What Defines an 'Elderly Patient With AML'?

In this issue of ONCOLOGY, Dr. Melchert makes an earnest attempt to highlight many of the obstacles faced in treating elderly patients for acute myeloid leukemia (AML) and summarizes the disappointing results that follow. She points out the important biologic differences between AML in younger and older patients. Also emphasized is the reality that elderly patients frequently present with decreased performance status and increased comorbidities (the two are not the same), and that both of these lead to significantly decreased tolerance to chemotherapy. The underrepresentation of older patients on clinical trials is also noted. All of these points are important and worth emphasis. A key omission, however, is that nowhere in the paper does the author attempt to define the subject of the discussion.

Maybe I'm particularly touchy, sensitive, and irritable about the issue of age because I just turned 60. I'll admit I'm gray and bald, but I still ski down the black diamond slopes, sometimes hit my drives over 250 yards, and run my 3 miles daily. I'm certainly older, but am I elderly? Of course, this rant isn't about my health, but rather to make the point that a patient's performance status and comorbidities as well as the biologic characteristics of the individual's leukemia are not determined by age alone. We probably do both our patients and our research a disservice if we continue to use age as the single defining characteristic for protocol eligibility and selection of treatment.

Performance Status

Considering first the issue of performance status, in a recent analysis of 968 patients with AML treated on Southwest Oncology Group trials, we found that age by itself did not have a major impact on the ability of patients to tolerate induction chemotherapy.[1] If patients had an excellent performance status (Eastern Cooperative Oncology Group [ECOG] 0), the risk of early death (defined as within 30 days of induction chemotherapy) was not increased even in patients over age 75. In contrast, if patients were younger than age 55, performance status had no impact on the risk of early death.

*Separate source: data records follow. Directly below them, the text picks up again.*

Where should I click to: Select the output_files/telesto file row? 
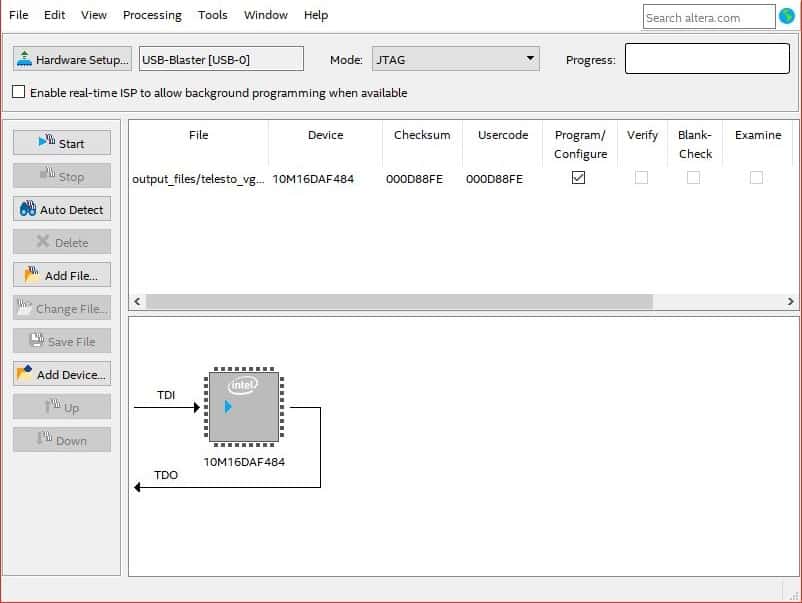click(198, 179)
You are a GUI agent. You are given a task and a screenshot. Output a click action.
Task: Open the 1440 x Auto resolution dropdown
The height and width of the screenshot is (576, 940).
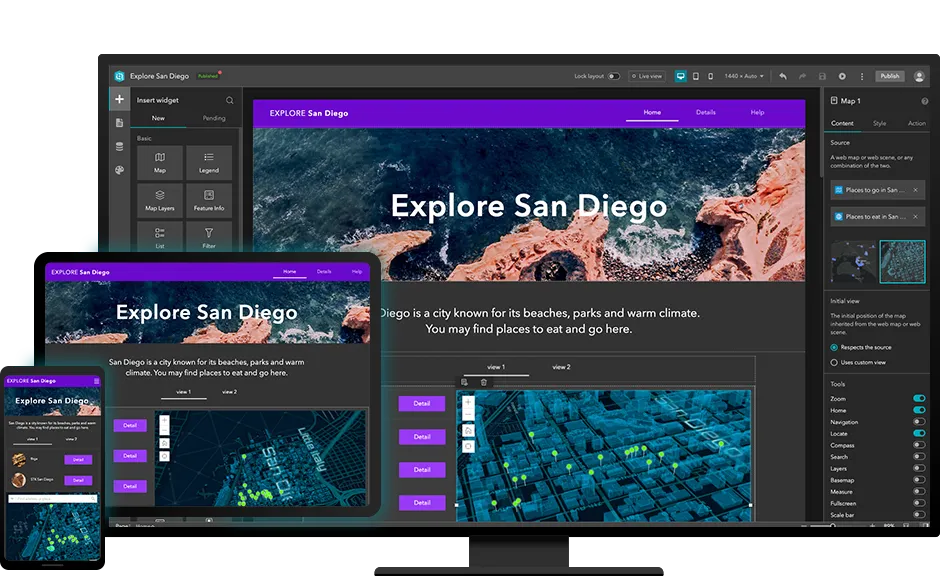(x=742, y=76)
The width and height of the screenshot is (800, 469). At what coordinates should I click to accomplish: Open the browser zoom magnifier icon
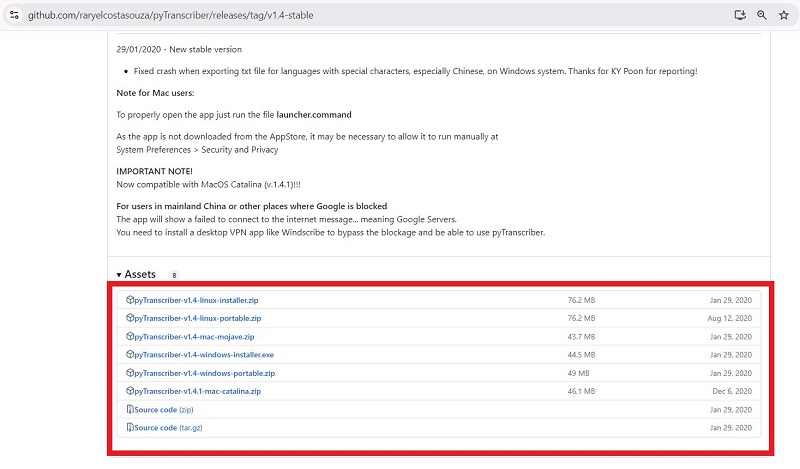click(x=762, y=16)
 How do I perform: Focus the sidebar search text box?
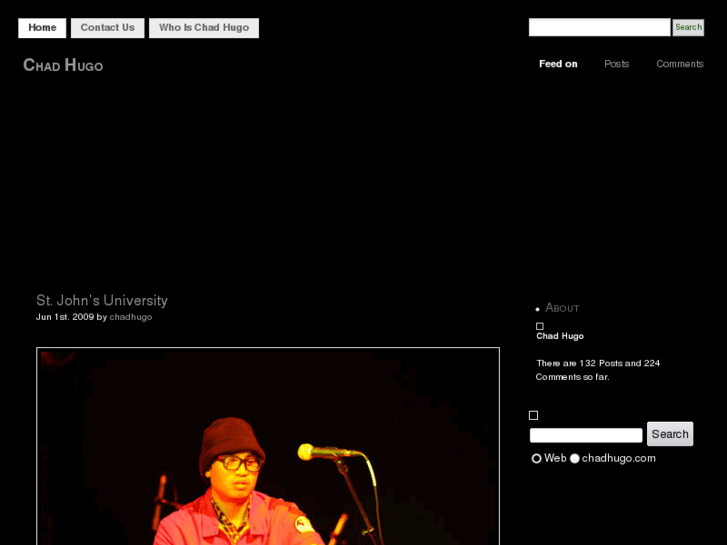click(586, 435)
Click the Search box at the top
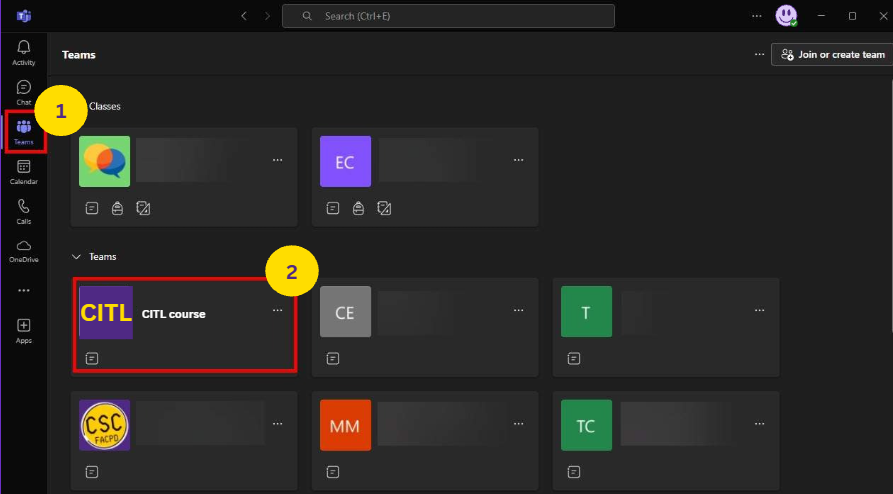Screen dimensions: 893x494 click(x=448, y=16)
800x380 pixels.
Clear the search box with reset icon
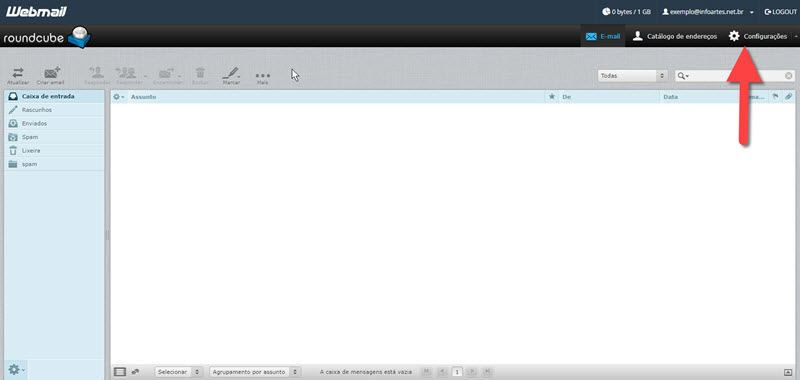pos(789,75)
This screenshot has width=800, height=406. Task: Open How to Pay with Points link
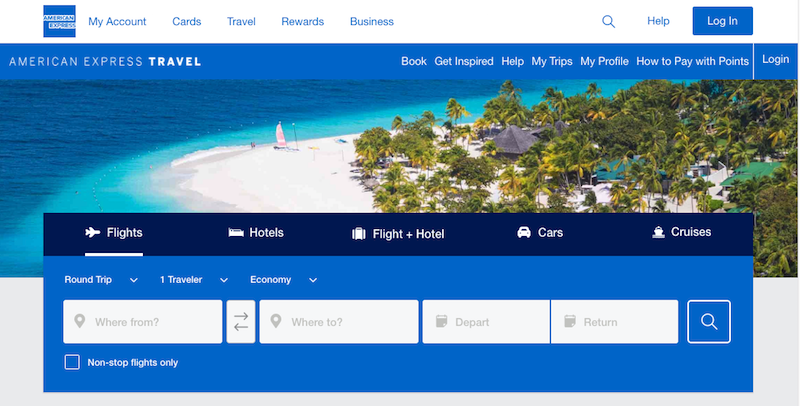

We did observe a powerful interaction between age and performance status so that if patients had a poor performance status (ECOG 2 or 3) and were over age 65, the risk of early death approached 50%. Thus, when considering tolerance to intensive induction chemotherapy, age by itself is not the issue, rather it is the combination of age and performance status or extent of comorbidities.

Impact of Cytogenetics

In our study, we did note an increased likelihood of adverse biologic characteristics in the AML cases affecting older patients, with a higher rate of multidrug resistance and an increased incidence of unfavorable cytogenetics. However, even in patients over age 65, some cases with favorable-risk cytogenetics were seen and over 50% had intermediate-risk karyotypes. These results are very similar to those recently reported by the German-Austrian AML Study Group.[2] As we have previously noted, high complete response rates (approximately 80%) can be expected in older (even elderly) patients with a decent performance status, intermediate- or good-risk cytogenetics, and lack of P-glycoprotein.[3] In contrast, for patients in the same age group with poor performance status, poor-risk cytogenetics and P-glycoprotein-expressing AML blasts, there is almost no hope for a remission using standard induction therapy.[3]

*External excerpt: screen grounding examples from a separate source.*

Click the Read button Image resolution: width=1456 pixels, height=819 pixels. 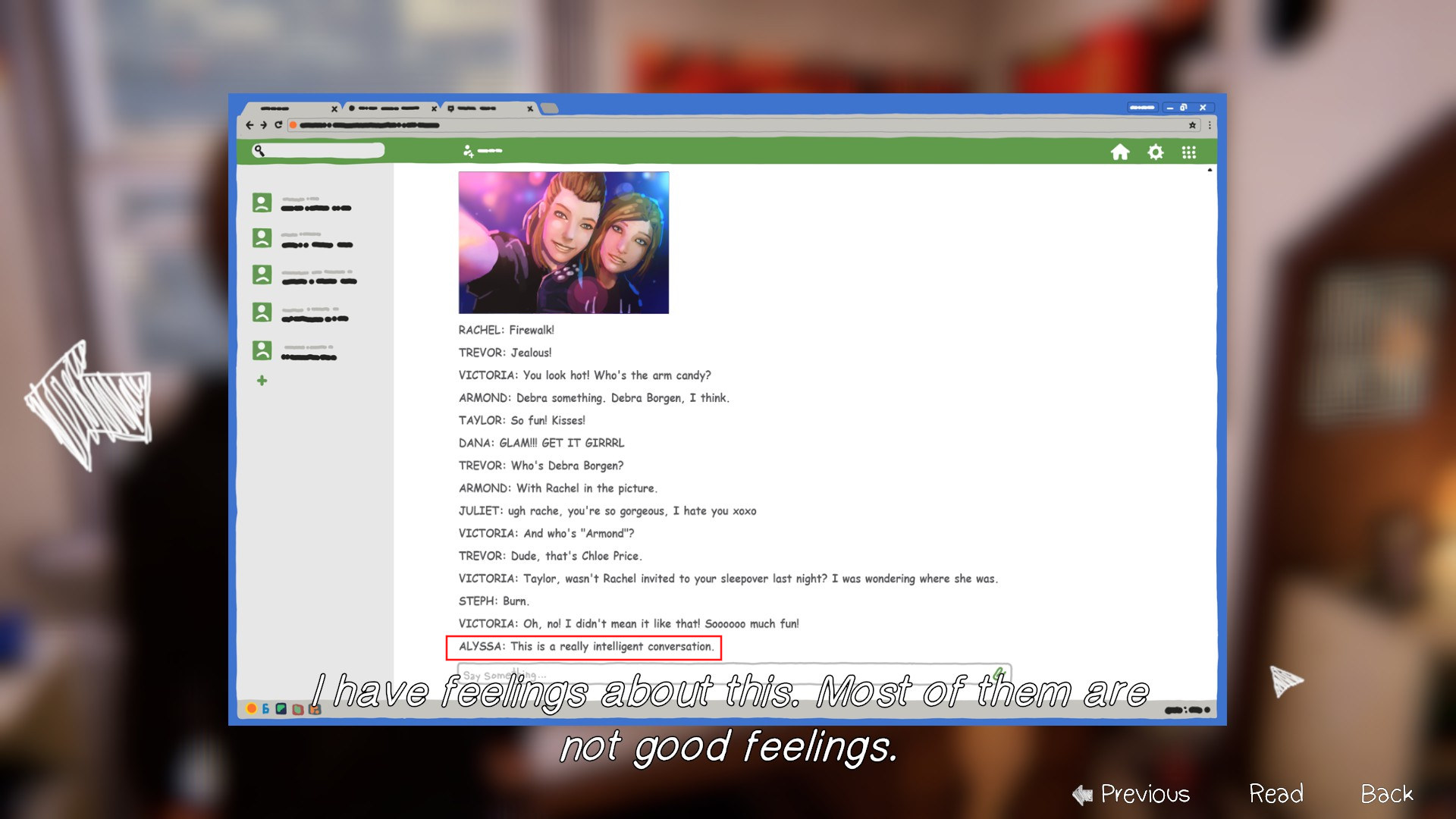[1276, 794]
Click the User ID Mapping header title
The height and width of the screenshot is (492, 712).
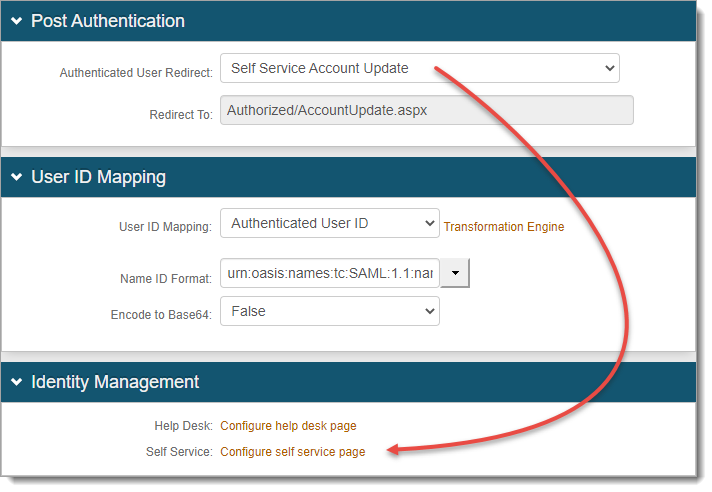[98, 178]
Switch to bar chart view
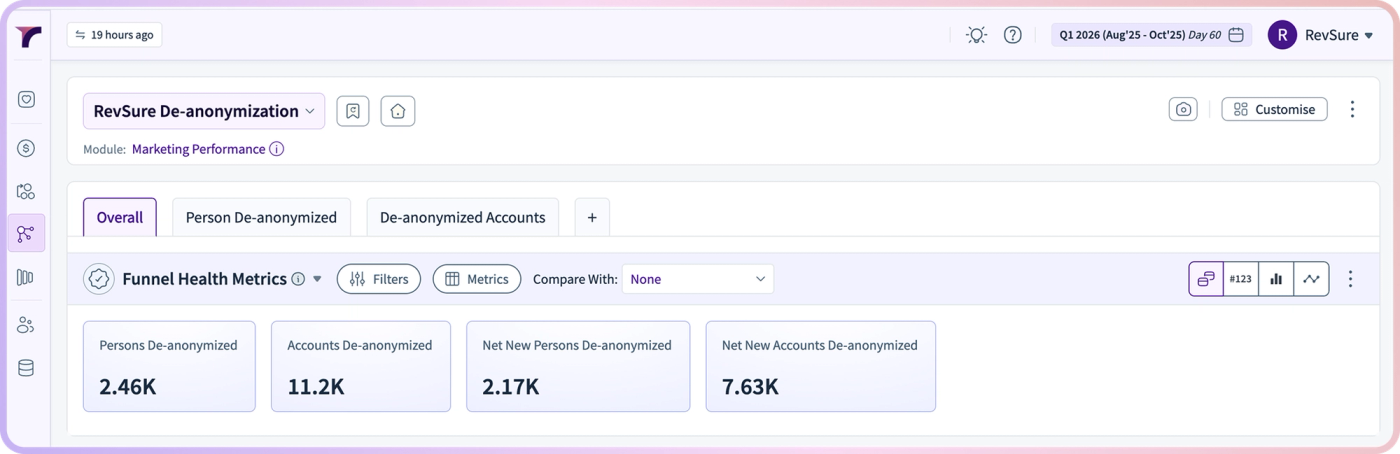The width and height of the screenshot is (1400, 454). [x=1276, y=279]
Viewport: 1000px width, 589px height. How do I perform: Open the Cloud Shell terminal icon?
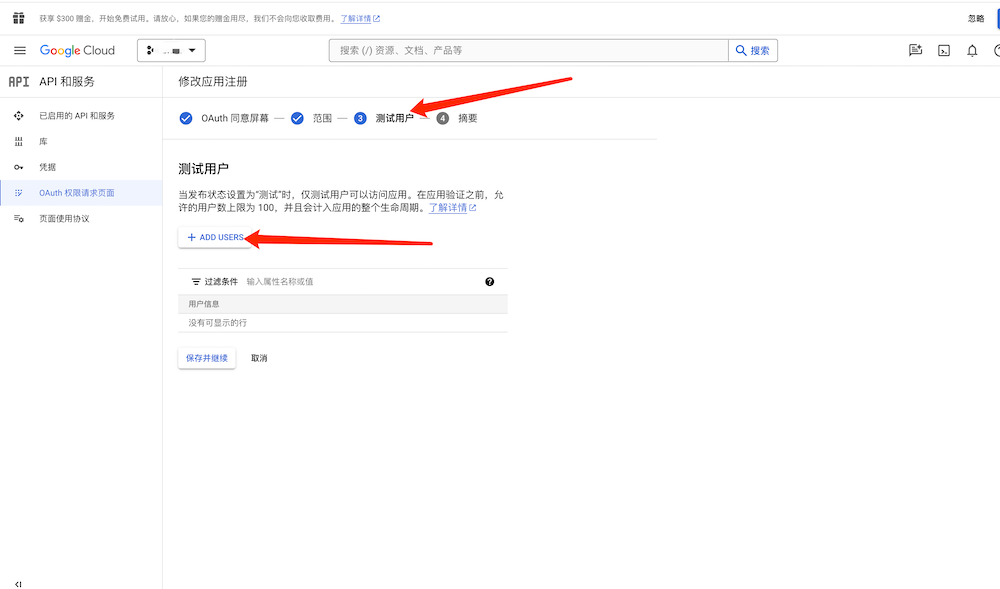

It does seem to be the case that age may affect the duration of remission, independent of the cytogenetic risk group. While older patients with favorable-risk core-binding-factor (CBF) AML have a high complete response rate, the duration of remission is significantly shorter than in younger patients.[4] The explanation for this is uncertain, and at least two general hypotheses have been offered. One argument is that AML in the older patient is more often a multistep process, and perhaps the CBF mutations occur in an already malignant, disordered hematopoietic progenitor. A slightly different hypothesis is that the nature and behavior of the malignancy may be determined in part by the age of the hematopoietic stem cell in which it occurs.

Remission and Transplantation

Even if the duration of remission is adversely affected by age, this does not mean that obtaining a complete remission in older individuals is without benefit. The ability to resume a normal life, even for relatively brief periods of time, can be of great value to the older patient. Further, obtaining a complete remission is a vital first step if allogeneic transplantation is to be considered. Although Melchert is correct that data remain limited, she failed to discuss a reasonably large series of 122 older AML patients who underwent nonmyeloablative allogeneic transplants from related or unrelated donors.[5] The 2-year disease-free survival rate is 44% for related and 63% for unrelated donor transplant recipients—better results than one would expect for a group of AML patients with a median age of 60. Granted, these results may be influenced by patient selection issues, and it is now the responsibility of the research community to verify these results in prospective comparative studies.

More Challenging Patients

Just as there are elderly patients who should not be denied the benefits of standard intensive induction therapies, there are those for whom current therapies are futile. Such patients are those with poor performance status, advanced age, and unfavorable molecular characteristics. For these patients, we need entirely new approaches. It would be useful if we could agree on an objective, reproducible definition of this group. A number of clinical trials, some hoping to be the basis for drug approval by the US Food and Drug Administration, have been designed as single-arm studies for "elderly patients who are not candidates for standard induction chemotherapy." Without a clear definition for such patients based on large historical databases, such studies will inevitably be difficult to interpret.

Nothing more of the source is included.